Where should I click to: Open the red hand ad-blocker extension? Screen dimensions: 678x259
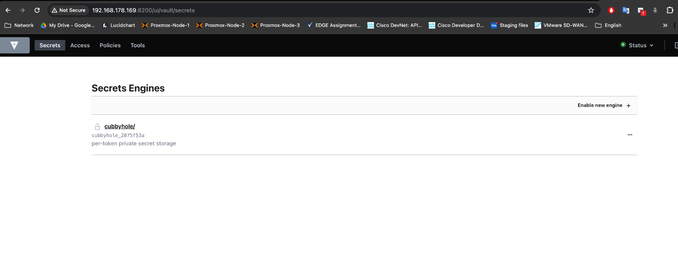(x=611, y=10)
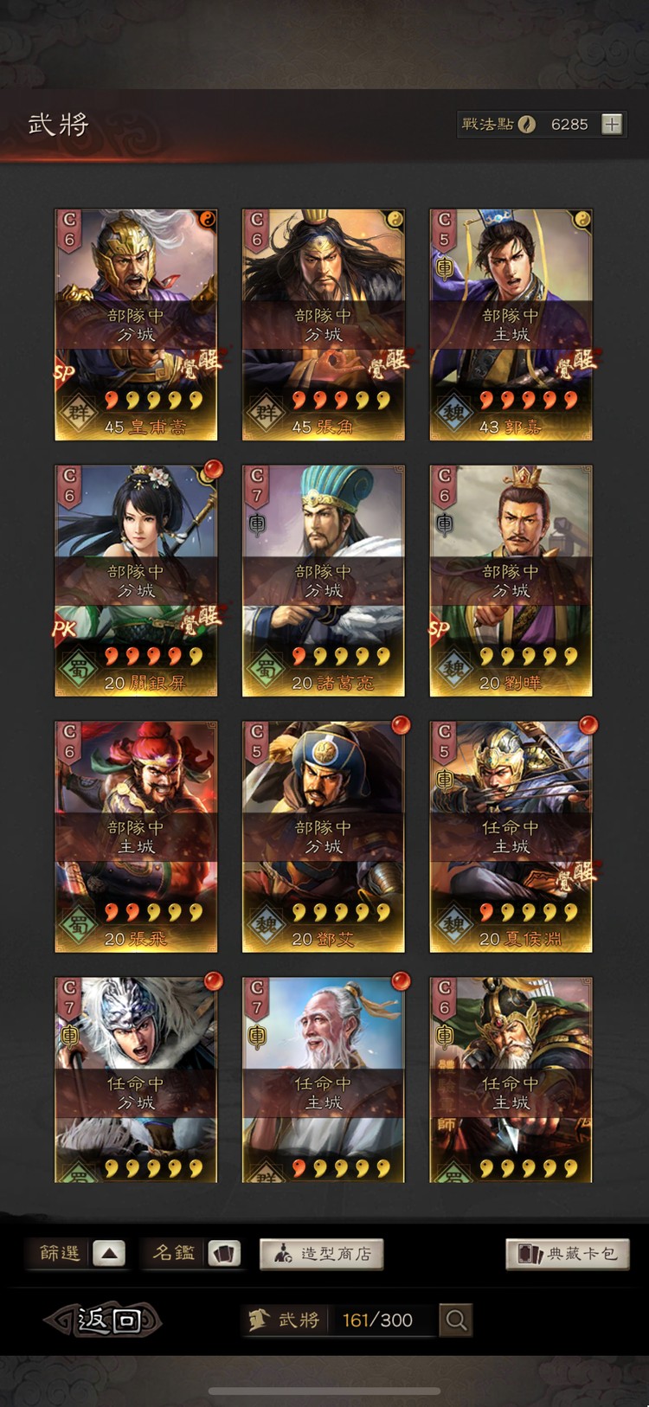Image resolution: width=649 pixels, height=1407 pixels.
Task: Expand the 篩選 filter arrow
Action: (109, 1253)
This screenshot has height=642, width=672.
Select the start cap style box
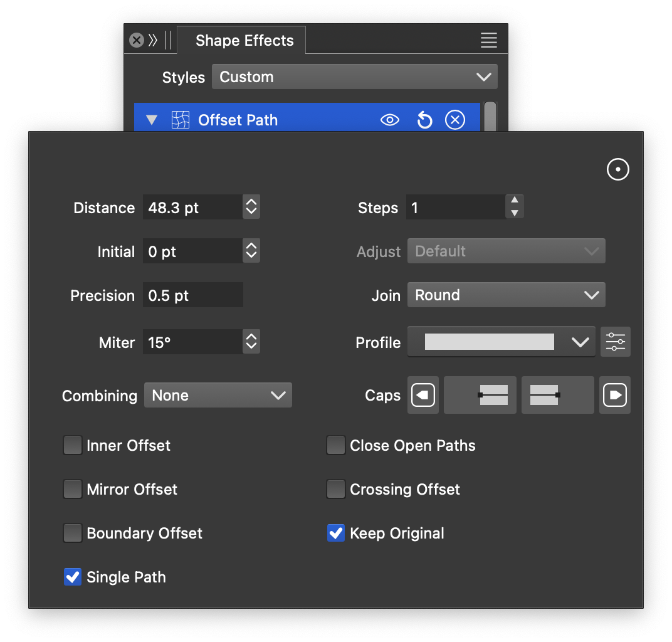click(x=480, y=395)
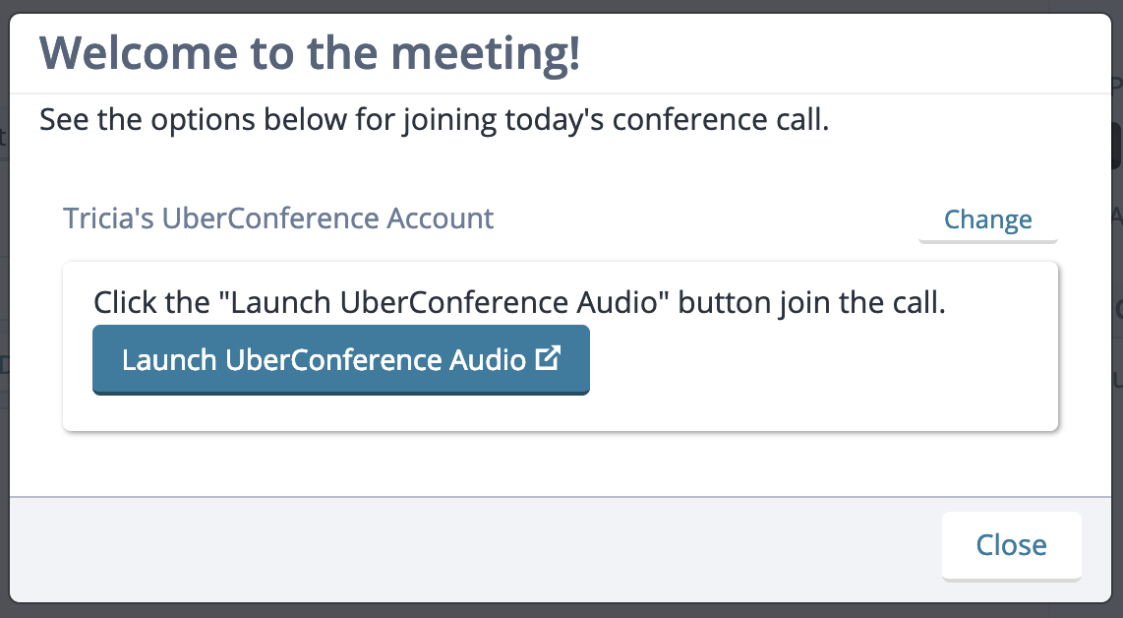
Task: Click the overlay area left of the dialog
Action: (x=4, y=295)
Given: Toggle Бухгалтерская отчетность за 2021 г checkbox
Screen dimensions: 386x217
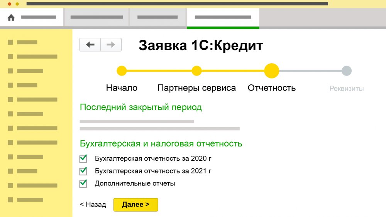Looking at the screenshot, I should click(83, 171).
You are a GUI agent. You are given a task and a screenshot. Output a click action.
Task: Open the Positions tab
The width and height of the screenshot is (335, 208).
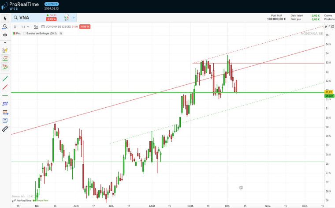click(329, 19)
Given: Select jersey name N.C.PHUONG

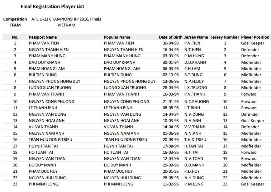Looking at the screenshot, I should point(196,101).
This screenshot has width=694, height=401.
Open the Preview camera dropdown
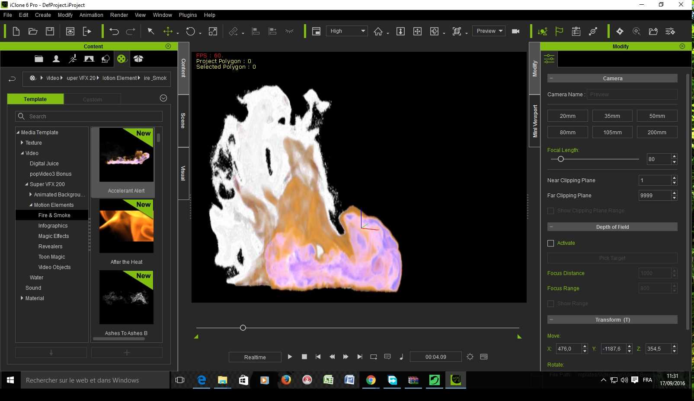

### TASK OBJECTIVE:
Repeat the data above exactly, leaving out any pictures it holds.

### RESPONSE:
Where should I click to: Open the red hand ad-blocker extension? Screen dimensions: 678x259
(x=611, y=10)
Image resolution: width=649 pixels, height=1407 pixels.
Task: Expand the 篩選 filter arrow
Action: (109, 1253)
This screenshot has height=642, width=672.
Select the start cap style box
click(x=480, y=395)
Task: Click the overlay area left of the dialog
Action: (x=4, y=295)
Given: Toggle Бухгалтерская отчетность за 2021 г checkbox
Screen dimensions: 386x217
Looking at the screenshot, I should click(83, 171).
You are a GUI agent. You are given a task and a screenshot. Output a click action.
Task: Open the Positions tab
The width and height of the screenshot is (335, 208).
click(329, 19)
Given: Select jersey name N.C.PHUONG

Looking at the screenshot, I should point(196,101).
This screenshot has width=694, height=401.
Open the Preview camera dropdown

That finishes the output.